Give exactly the lines from the one that contains "This screenshot has height=576, width=1024." through the end of the entries below, both included; the pictures stay out.

>>>

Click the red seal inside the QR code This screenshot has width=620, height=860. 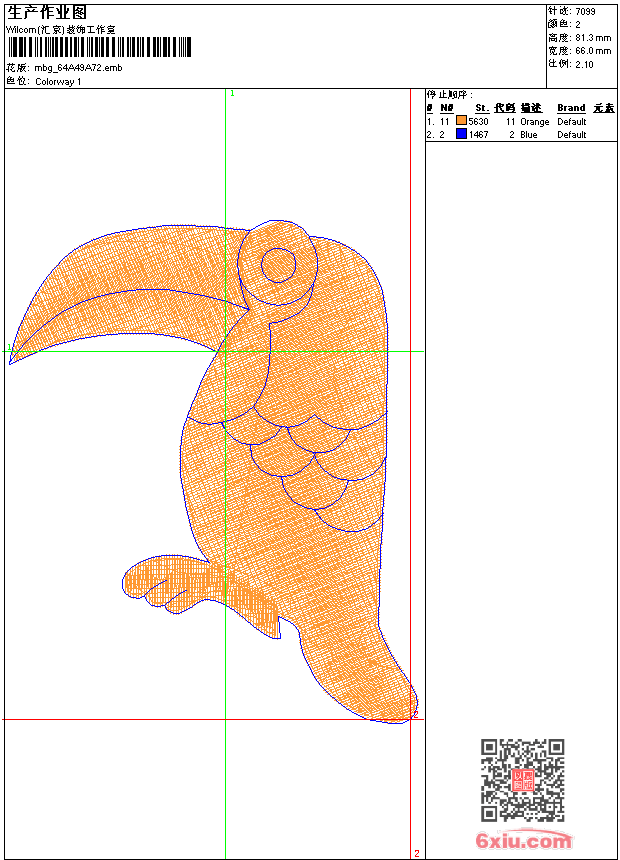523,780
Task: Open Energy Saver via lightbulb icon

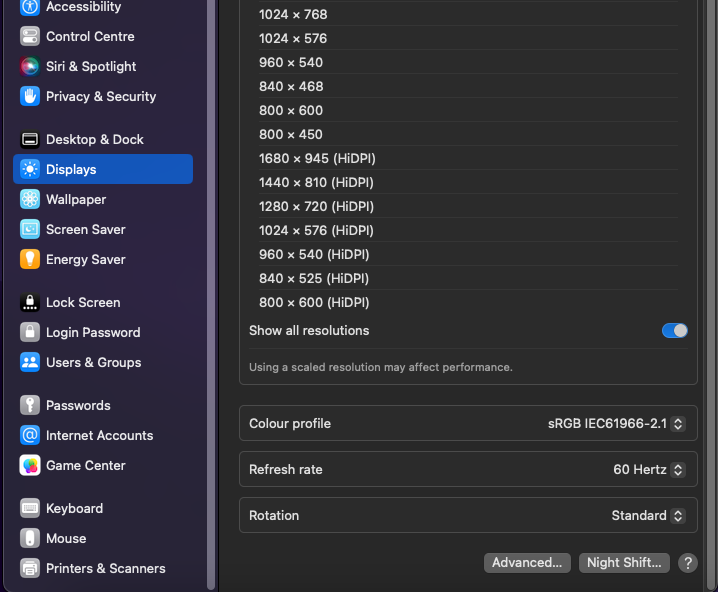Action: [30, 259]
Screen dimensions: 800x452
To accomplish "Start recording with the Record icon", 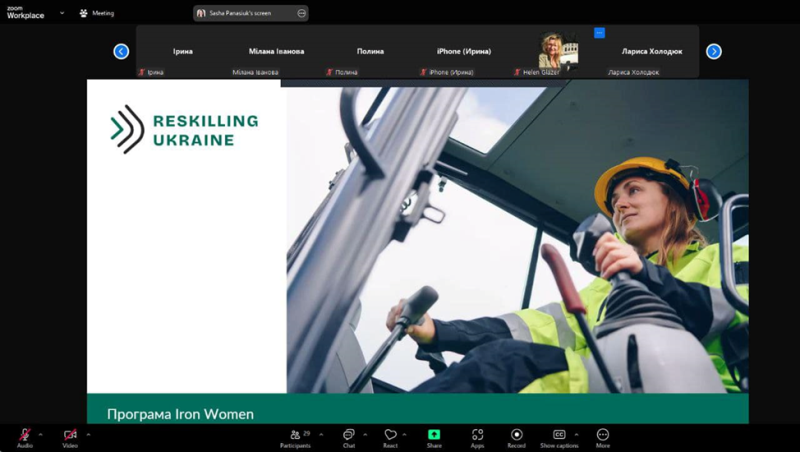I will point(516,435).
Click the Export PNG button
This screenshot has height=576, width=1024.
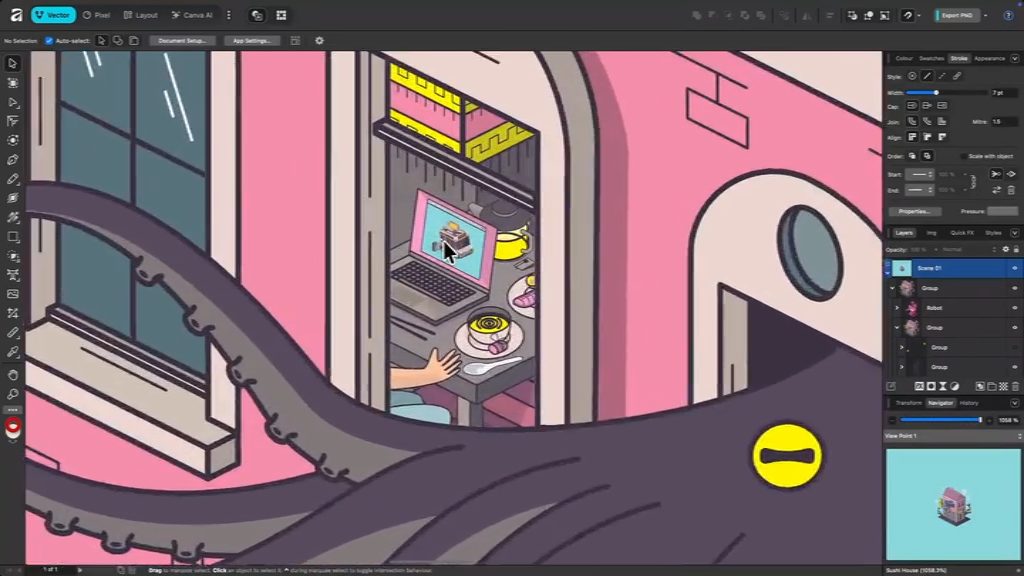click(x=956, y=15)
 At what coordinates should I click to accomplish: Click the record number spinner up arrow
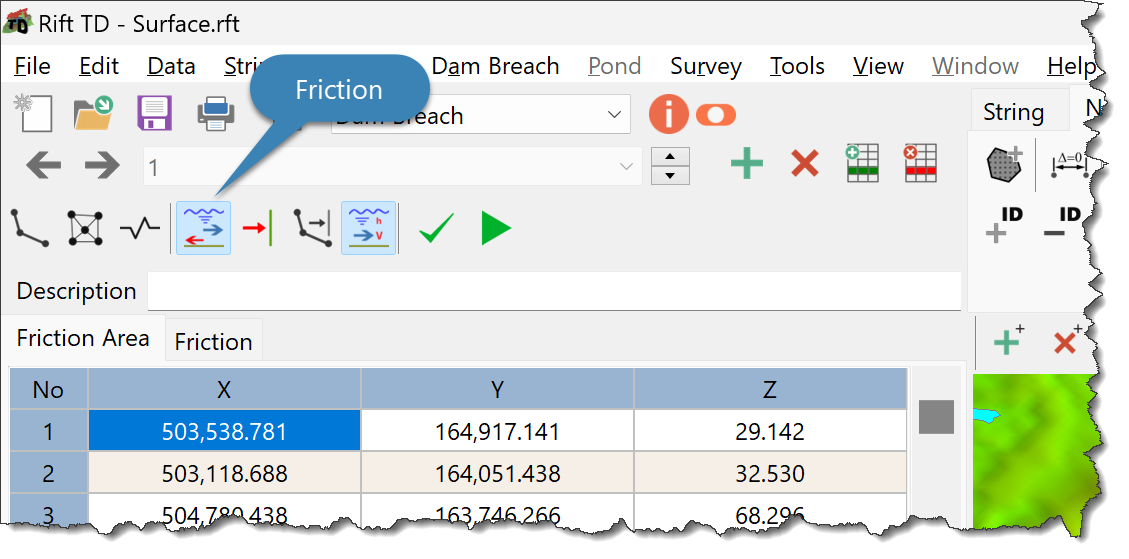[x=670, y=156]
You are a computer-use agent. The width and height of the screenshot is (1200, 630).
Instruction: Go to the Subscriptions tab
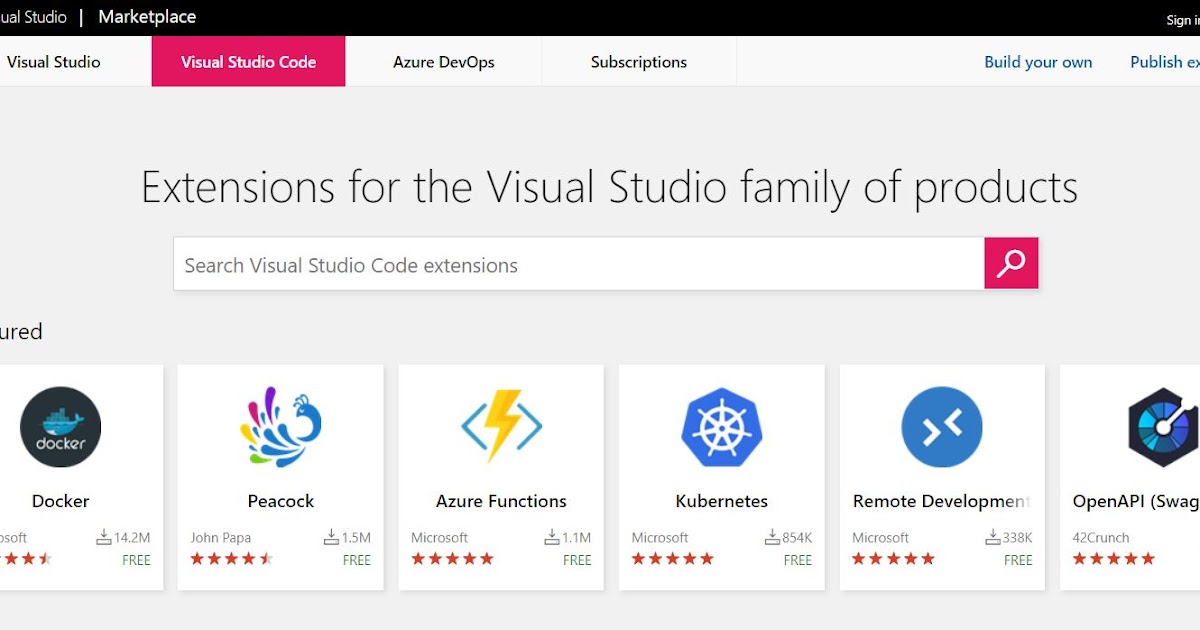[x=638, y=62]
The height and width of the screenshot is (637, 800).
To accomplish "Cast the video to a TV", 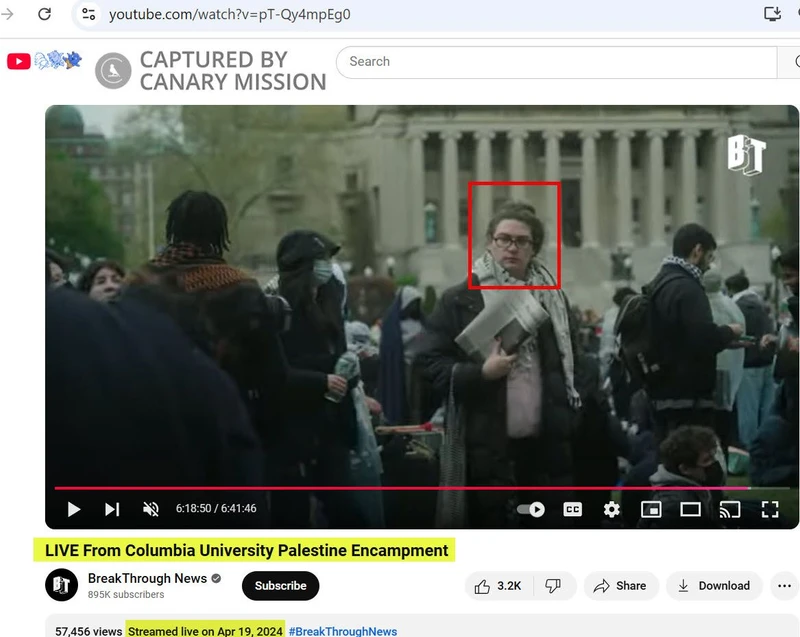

<<<

- RESULT FOR THIS EXERCISE -
This screenshot has height=576, width=1024.
click(x=956, y=15)
 At what coordinates should I click to accomplish: Click the record number spinner up arrow
[x=670, y=156]
You are a computer-use agent. The width and height of the screenshot is (1200, 630).
Instruction: Go to the Subscriptions tab
[x=638, y=62]
The height and width of the screenshot is (637, 800).
To accomplish "Cast the video to a TV", 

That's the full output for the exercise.